═════ Records supplied

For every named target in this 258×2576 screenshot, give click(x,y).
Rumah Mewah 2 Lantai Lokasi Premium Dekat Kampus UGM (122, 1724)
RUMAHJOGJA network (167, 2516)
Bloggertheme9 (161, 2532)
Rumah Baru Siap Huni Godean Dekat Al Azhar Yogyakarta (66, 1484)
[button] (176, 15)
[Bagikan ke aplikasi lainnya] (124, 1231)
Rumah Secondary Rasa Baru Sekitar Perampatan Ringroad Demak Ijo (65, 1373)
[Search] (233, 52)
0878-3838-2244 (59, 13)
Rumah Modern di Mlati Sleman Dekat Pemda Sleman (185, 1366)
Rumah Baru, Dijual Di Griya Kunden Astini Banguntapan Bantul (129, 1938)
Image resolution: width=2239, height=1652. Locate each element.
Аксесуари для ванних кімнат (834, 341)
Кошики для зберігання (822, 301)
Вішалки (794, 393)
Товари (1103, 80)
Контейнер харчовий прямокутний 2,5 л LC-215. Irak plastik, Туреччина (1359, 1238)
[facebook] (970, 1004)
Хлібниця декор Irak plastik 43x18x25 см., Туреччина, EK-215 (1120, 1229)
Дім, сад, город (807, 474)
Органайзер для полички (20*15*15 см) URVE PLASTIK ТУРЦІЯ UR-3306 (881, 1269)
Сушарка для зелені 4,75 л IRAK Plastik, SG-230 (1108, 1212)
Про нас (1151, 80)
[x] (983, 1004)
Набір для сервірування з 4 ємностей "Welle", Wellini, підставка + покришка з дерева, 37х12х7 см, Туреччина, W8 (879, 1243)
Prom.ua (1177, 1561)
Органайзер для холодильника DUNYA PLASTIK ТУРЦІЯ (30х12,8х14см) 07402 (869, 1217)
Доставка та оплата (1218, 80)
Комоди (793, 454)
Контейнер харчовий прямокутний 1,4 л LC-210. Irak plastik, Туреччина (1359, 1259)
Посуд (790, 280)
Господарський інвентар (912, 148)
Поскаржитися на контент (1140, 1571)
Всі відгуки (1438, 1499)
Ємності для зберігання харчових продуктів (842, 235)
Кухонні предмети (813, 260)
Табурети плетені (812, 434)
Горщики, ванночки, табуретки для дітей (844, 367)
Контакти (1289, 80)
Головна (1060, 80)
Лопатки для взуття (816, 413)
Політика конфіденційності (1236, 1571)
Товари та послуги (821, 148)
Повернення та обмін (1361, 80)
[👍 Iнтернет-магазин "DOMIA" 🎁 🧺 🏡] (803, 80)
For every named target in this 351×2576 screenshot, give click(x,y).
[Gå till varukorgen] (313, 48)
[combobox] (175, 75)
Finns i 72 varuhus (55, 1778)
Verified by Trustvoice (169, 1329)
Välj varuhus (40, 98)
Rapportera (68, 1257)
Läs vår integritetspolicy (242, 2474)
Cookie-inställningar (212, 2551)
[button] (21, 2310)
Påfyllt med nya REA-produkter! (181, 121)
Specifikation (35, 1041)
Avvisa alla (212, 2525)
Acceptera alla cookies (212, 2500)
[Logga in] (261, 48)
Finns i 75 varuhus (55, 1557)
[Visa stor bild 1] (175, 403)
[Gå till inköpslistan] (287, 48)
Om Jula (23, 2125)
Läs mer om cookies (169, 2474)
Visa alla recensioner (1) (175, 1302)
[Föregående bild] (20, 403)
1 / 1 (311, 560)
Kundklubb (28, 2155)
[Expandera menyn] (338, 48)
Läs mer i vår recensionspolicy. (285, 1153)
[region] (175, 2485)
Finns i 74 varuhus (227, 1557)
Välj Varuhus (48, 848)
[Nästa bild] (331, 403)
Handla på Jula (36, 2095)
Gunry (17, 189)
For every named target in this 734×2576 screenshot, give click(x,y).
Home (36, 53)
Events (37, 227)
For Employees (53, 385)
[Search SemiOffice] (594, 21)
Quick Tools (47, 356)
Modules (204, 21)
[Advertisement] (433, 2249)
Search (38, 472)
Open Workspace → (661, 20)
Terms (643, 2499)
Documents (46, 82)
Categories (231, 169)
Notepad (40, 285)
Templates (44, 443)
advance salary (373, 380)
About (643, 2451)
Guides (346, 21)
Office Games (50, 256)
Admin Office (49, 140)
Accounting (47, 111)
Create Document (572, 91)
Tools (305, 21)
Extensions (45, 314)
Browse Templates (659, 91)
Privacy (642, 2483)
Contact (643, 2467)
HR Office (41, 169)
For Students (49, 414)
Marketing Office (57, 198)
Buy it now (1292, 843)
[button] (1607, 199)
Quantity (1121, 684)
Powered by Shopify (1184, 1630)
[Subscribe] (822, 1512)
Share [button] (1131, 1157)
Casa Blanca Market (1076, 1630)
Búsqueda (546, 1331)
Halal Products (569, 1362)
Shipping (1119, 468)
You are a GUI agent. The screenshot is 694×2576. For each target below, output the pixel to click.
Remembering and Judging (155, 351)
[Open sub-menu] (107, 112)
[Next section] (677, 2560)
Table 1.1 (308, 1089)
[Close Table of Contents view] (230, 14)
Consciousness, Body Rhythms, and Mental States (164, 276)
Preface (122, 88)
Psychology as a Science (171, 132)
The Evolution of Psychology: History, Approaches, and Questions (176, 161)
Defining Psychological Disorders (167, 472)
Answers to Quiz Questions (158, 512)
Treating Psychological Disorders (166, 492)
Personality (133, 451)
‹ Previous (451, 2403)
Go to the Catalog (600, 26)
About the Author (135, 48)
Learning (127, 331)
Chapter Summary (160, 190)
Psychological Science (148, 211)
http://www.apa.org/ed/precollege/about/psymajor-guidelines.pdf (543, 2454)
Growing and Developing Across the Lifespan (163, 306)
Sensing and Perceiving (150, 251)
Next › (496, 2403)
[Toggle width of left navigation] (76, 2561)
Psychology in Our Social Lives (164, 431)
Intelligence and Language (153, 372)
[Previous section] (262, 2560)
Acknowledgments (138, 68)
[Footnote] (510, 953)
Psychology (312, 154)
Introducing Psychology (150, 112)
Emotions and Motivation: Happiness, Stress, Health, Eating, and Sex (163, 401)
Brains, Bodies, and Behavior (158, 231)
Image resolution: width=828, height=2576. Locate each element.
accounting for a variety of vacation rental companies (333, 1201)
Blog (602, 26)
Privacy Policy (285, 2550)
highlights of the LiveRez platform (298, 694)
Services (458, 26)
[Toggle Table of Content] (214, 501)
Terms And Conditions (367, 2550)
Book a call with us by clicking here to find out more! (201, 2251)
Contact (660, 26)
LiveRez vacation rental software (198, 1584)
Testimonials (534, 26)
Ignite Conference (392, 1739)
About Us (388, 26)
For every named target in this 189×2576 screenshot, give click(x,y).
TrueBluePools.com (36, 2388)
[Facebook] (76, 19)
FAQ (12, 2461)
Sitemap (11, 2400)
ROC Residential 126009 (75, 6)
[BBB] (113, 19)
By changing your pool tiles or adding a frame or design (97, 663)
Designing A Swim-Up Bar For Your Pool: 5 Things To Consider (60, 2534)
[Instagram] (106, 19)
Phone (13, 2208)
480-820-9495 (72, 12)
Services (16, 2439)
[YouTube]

══════════

Exercise requirements: Retype only this portion of the data above: the line containing "Finns i 72 varuhus (55, 1778)", the line containing "For Students (49, 414)", and all lines between them, exactly.

Task solution:
Finns i 72 varuhus (55, 1778)
Verified by Trustvoice (169, 1329)
Välj varuhus (40, 98)
Rapportera (68, 1257)
Läs vår integritetspolicy (242, 2474)
Cookie-inställningar (212, 2551)
[button] (21, 2310)
Påfyllt med nya REA-produkter! (181, 121)
Specifikation (35, 1041)
Avvisa alla (212, 2525)
Acceptera alla cookies (212, 2500)
[Logga in] (261, 48)
Finns i 75 varuhus (55, 1557)
[Visa stor bild 1] (175, 403)
[Gå till inköpslistan] (287, 48)
Om Jula (23, 2125)
Läs mer om cookies (169, 2474)
Visa alla recensioner (1) (175, 1302)
[Föregående bild] (20, 403)
1 / 1 (311, 560)
Kundklubb (28, 2155)
[Expandera menyn] (338, 48)
Läs mer i vår recensionspolicy. (285, 1153)
[region] (175, 2485)
Finns i 74 varuhus (227, 1557)
Välj Varuhus (48, 848)
[Nästa bild] (331, 403)
Handla på Jula (36, 2095)
Gunry (17, 189)
For every named target in this 734×2576 screenshot, give click(x,y).
Home (36, 53)
Events (37, 227)
For Employees (53, 385)
[Search SemiOffice] (594, 21)
Quick Tools (47, 356)
Modules (204, 21)
[Advertisement] (433, 2249)
Search (38, 472)
Open Workspace → (661, 20)
Terms (643, 2499)
Documents (46, 82)
Categories (231, 169)
Notepad (40, 285)
Templates (44, 443)
advance salary (373, 380)
About (643, 2451)
Guides (346, 21)
Office Games (50, 256)
Admin Office (49, 140)
Accounting (47, 111)
Create Document (572, 91)
Tools (305, 21)
Extensions (45, 314)
Browse Templates (659, 91)
Privacy (642, 2483)
Contact (643, 2467)
HR Office (41, 169)
For Students (49, 414)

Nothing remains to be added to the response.